Tuesday, 20 April 2010

“Van Doesburg and the International Avant-Garde


Update and more comprehensive eview of my visit to this exhibition back in February.

Prior to my visit to this exhibition I had been somewhat unaware of the developments, links and collaborations forged by Theo Van Doesburg during the early post World War1 period. The ‘Critical List’ in the Sunday Times states: “…The show is devoted to the founder of De Stijl and he shares the limelight with the work of 80 others. The result, though impressive, confuses.” On the contrary, my visit filled in a number of gaps in my own understanding of the transitions in art and design and lasting influences created during this period of the 20th century.

The exhibition is curated chronologically to show Van Doesburg’s early work – cubism and expressionism - and the subsequent development into the abstract that formed the beginnings of the De Stijl group and his later work up until his death in 1931. The work in the first two rooms clearly demonstrates the process and stages of reduction from figurative to abstraction, right down to the development of the De Stijl typeface with no curves; each letterform inscribed within a square or rectangle. Room four documents his work with architects prior to the beginning of De Stijl; his work with JJP Oud, stained glass windows, building facias and furniture that have clear visual links to the abstract colour work of both Van Doesburg and Piet Mondrian (Van Doesburg’s contemporary and fellow member of De Stijl).

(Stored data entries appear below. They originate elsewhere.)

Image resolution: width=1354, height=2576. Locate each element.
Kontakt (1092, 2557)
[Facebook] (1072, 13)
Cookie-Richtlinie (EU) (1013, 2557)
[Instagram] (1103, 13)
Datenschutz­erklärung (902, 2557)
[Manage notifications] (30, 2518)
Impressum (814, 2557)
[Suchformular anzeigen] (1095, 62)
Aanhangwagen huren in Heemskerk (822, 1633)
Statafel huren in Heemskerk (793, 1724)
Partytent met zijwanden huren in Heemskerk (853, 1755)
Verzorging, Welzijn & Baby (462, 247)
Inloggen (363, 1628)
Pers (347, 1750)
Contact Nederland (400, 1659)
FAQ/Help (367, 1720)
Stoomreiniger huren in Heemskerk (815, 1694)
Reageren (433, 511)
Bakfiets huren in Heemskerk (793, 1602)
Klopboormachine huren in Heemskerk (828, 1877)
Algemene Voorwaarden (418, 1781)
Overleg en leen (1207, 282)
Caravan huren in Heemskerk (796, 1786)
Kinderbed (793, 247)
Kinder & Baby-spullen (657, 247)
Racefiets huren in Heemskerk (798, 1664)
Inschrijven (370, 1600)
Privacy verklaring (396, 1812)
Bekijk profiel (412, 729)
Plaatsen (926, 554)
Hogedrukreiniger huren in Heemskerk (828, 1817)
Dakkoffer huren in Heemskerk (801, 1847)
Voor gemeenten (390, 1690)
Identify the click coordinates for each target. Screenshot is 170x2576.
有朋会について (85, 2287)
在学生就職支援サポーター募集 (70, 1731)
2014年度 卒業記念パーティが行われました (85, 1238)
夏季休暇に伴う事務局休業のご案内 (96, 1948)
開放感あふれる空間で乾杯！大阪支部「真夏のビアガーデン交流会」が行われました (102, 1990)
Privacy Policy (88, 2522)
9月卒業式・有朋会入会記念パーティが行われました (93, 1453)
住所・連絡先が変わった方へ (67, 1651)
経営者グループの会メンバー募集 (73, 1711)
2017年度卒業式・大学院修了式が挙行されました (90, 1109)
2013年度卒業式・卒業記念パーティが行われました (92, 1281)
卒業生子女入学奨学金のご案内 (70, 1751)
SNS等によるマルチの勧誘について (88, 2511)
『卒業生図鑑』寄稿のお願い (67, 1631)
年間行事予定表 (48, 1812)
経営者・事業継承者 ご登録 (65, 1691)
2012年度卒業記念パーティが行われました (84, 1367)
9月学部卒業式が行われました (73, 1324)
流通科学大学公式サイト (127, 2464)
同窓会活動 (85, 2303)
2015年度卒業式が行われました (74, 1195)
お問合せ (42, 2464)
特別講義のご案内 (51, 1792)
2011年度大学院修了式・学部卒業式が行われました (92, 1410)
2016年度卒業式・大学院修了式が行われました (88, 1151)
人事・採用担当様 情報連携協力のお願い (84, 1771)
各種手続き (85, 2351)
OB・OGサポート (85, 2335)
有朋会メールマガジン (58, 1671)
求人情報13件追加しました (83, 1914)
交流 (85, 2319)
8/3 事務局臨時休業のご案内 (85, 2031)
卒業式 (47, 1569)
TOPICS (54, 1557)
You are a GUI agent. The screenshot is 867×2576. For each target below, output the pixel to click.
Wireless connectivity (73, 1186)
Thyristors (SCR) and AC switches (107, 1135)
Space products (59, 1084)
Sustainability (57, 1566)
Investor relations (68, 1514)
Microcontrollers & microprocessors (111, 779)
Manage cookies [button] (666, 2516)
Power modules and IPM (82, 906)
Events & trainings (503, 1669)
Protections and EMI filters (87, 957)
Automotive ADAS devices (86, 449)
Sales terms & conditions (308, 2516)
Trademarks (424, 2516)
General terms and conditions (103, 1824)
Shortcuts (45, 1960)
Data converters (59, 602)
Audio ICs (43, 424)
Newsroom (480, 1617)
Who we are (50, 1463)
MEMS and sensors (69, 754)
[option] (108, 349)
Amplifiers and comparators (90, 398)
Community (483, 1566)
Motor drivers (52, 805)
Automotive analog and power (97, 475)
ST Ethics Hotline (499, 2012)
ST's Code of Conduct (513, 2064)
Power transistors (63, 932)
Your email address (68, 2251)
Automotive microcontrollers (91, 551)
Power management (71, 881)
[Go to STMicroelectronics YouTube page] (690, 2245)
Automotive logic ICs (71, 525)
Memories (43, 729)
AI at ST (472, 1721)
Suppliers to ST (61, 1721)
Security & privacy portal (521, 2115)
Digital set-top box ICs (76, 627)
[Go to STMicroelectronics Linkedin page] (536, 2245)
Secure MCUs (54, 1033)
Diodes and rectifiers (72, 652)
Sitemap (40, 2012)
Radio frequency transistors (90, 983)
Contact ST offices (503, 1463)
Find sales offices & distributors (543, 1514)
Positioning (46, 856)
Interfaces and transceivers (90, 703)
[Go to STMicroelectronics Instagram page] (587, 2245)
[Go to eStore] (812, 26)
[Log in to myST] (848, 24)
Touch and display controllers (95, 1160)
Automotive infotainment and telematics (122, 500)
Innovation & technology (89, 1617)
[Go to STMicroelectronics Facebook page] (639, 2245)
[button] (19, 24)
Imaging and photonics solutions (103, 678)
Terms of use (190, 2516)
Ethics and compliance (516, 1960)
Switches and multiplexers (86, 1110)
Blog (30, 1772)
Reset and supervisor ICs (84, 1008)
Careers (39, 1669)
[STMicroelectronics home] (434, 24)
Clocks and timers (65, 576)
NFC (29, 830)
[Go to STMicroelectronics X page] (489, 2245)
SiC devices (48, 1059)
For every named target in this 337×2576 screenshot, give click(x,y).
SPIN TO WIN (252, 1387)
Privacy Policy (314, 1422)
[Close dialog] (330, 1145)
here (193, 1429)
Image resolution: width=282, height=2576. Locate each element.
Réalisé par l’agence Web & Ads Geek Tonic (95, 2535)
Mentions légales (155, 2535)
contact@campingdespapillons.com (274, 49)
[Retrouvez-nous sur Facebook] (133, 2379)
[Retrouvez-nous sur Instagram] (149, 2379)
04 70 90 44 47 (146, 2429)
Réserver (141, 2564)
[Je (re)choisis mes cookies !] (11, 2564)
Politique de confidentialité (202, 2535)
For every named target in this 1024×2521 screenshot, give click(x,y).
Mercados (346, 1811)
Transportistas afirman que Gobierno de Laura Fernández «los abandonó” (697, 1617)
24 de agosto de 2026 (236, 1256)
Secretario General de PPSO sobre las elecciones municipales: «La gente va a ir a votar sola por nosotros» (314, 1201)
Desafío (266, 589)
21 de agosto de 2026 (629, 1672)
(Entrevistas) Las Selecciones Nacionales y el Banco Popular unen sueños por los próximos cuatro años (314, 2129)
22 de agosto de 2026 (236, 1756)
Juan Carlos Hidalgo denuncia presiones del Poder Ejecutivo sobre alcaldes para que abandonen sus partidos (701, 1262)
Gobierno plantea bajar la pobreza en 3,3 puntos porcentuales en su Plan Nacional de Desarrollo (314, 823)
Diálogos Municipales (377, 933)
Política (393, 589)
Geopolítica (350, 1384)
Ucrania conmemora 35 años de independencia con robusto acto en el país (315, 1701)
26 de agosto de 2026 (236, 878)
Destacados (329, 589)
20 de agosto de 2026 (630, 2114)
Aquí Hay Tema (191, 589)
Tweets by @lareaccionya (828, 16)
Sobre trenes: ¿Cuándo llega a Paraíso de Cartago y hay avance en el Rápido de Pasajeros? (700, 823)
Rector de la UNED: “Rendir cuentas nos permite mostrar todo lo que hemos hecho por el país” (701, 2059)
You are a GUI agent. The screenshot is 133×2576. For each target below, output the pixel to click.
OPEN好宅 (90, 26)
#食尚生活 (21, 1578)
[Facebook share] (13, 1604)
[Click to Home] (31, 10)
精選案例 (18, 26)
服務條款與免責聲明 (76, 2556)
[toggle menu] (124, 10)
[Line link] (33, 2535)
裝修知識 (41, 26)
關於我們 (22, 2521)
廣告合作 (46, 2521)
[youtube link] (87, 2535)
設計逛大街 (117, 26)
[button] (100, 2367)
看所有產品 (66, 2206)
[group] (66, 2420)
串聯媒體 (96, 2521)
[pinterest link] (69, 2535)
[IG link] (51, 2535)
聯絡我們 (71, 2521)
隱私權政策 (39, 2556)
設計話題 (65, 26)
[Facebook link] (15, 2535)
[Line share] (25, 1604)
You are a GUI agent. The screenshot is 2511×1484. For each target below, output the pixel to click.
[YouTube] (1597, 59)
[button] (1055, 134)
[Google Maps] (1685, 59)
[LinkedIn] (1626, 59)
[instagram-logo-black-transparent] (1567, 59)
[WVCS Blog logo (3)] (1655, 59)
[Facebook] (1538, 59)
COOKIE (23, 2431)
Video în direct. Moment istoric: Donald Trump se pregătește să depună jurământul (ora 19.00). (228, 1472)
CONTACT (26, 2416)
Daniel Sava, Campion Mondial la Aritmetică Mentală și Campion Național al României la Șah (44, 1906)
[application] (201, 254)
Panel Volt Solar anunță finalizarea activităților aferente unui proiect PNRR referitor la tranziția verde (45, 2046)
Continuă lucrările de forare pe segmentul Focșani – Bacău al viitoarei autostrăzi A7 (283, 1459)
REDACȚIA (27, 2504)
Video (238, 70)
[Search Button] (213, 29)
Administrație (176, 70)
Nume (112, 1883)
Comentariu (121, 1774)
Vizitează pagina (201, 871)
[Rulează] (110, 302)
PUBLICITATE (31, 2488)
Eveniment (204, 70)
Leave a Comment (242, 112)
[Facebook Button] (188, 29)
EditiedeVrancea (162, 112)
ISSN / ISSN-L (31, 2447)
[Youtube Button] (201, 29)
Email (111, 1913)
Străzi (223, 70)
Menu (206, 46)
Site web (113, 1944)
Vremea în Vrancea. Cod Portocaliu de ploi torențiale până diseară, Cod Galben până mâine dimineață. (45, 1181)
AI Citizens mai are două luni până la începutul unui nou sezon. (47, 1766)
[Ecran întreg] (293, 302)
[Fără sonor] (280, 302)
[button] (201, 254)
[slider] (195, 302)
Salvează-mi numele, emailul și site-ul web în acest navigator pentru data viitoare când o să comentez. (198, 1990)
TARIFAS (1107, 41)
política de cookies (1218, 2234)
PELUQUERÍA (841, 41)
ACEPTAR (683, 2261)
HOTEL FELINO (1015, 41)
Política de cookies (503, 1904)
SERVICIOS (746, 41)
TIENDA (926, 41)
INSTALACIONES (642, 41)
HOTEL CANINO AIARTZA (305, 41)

The displays that document his interest in Dadaism and Constructivism and the Bauhaus are particularly interesting to me as a graphic designer. In a letter to Tristan Tzara Van Doesburg comments: “The Dadaist spirit pleases me more and more…”. However, although he was willing to express these views, and link the direction and ethos of De Stijl to other movements, the work that he produced in the Dadaist spirit was hidden under the pseudonym of IK Bonset. The influence that artists such as Kurt Scwitters, El Lissitsky, Lazlo Moholy Nagy had on his work and that of his contemporaries can be seen here; collage, photo-montage and the adoption of the diagonal motif become more visible as his work develops. In fact, it was Van Doesburg’s adoption of diagonal themes (“Counter Compositions”) that led to Mondrian leaving De Stijl.

Van Doesburg had hoped to teach at the Bauhaus to spread the radical ideas of De Stijl. But having failed to secure a post, set up his own private courses where he rejected the Bauhaus’s emphasis on expressionism in favour of objectivity and machine production. Hand written registers are on show documenting these classes that attracted Bauhaus pupils and De Stijl’s eventual influence on Bauhaus teaching. By 1925 Van Doesburg was recruiting artists to De Stijl whose work was closer to Constructivism and his later paintings have adopted the distinct diagonal themes and grid structures, which he states “… eliminate aesthetic speculation.”

In all, there is much to absorb in this show and the influences and developments of that early 20th Century period still have recurring influences on current design trends.